Last week a record number of more than 43,000 participants attended the RSA Conference 2017. Many Onliners attended the event, including Dan Lapierre from our Risk, Security, and Privacy practice. We had a chance to sit down with Dan this week to get his thoughts on the conference.
Q: Dan, thanks for taking the time to share your RSA Conference 2017 observations with us. What new technologies or breakthroughs did you learn about last week?
A: My pleasure. Many companies introduced new applications and systems at the conference, too many to list in fact. However, a recurring theme I heard from vendors was around DXL or Data Exchange Language. DXL is a standardized data stream which will allow security appliances and applications from separate vendors talk to each other.
There are many security network systems and applications producing data, but there are very few ways to exchange and store this information in a standardized format. This is something that many organizations are wanting to do.
As an example, your data loss prevention solution in the future will provide a DXL data stream to your incident response tool, which will then create an incident without any customized parsing required.

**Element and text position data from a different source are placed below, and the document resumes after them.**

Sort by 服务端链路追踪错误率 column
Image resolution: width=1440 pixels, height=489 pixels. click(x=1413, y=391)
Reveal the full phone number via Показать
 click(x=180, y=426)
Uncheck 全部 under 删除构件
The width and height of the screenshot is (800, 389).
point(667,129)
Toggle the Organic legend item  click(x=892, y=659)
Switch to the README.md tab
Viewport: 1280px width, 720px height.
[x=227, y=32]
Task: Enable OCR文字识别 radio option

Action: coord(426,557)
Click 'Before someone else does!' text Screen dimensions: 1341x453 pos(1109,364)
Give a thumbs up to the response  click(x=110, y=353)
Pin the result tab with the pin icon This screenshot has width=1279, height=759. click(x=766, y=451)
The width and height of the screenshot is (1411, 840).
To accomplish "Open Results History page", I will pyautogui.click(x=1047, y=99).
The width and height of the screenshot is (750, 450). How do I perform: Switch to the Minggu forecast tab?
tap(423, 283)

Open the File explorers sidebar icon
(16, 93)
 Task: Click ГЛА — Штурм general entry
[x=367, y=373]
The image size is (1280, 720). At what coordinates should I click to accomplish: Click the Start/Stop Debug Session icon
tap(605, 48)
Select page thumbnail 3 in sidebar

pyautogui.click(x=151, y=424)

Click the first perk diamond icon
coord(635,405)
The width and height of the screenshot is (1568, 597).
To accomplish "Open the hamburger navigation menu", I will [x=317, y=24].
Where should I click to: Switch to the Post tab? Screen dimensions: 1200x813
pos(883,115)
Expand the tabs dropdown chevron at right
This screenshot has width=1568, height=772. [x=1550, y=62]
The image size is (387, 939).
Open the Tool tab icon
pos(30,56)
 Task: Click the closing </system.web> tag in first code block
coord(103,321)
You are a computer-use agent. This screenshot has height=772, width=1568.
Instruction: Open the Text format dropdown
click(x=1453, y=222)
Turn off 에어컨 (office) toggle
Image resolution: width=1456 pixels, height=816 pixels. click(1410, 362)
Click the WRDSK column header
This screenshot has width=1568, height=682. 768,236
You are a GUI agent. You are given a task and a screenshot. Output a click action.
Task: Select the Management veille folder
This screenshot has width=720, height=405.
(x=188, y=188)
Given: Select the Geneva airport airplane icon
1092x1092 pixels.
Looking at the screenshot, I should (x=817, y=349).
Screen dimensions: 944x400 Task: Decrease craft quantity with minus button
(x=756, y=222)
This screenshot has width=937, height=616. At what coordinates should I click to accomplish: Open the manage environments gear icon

Bottom line is, this will allow data sharing between security tools to be much easier.
Q: Dan you’ve been a Virtual CISO many times, did any CISO’s talk at the conference about what their role looks like in 2017?
A: Yes, I actually had the opportunity to sit in a round table discussion made up of three security leaders. One of the panelists referred to themselves as the CDO – The Chief Discipline Officer. I found that quite funny and telling at the same time.
Q: What other cool new technologies did you hear about at the conference?
A: Well the Internet of Things or “IoT” was a hot topic in many of the sessions I attended. One speaker even talked about a toilet that can be controlled using a smartphone. Yes – you heard me a right – a smart toilet! When you wake up in the middle of the night you can open the app on your smartphone to switch on a light to guide you to the bathroom and warm up the toilet seat before you arrive.
There was also consensus that everything in your life will be connected to the internet and that within the year (or so) the Internet of Things will really just be the internet… not so different from the various networks we connect to now.
Q: What about security and IoT?
A: Security has definitely become a large concern regarding connected devices. Manufacturers are beginning recalls due to various security issues that simply weren’t accounted for during development. The fear of being tied to a Mirai botnet attack has finally gotten the attention of manufacturers; unfortunately it’s too little too late in some cases.
Q: What about Industrial Systems? Were there any discussions on security concerns in this area?
A: Great question. I had the opportunity to hear a speaker talk about the Industrial Internet of Things. Computer systems have been used by factories and plants for many years now and many of these systems are internet accessible. Attackers have caught onto this and are concentrating their attack on these systems. To make matters worse, many companies do not have an incident response plan in place to deal with these types of attacks.
Q: Overall what did you think of this year’s RSA Conference?
A: As always I’m glad I made the trip. Attendance reached a record 43,000 attendees and there were 550 companies setup in Expo Hall. I just wish there were more hours in the day as I was only able to visit about two thirds of the exhibitors.
I also appreciated some of the support material RSA had for the conference. These included a pre-conference webinar that covered some key items such as the expansion of the conference to the nearby Marriot Marquis hotel and the official smartphone app that allowed attendees to easily view and reserve seats for sessions.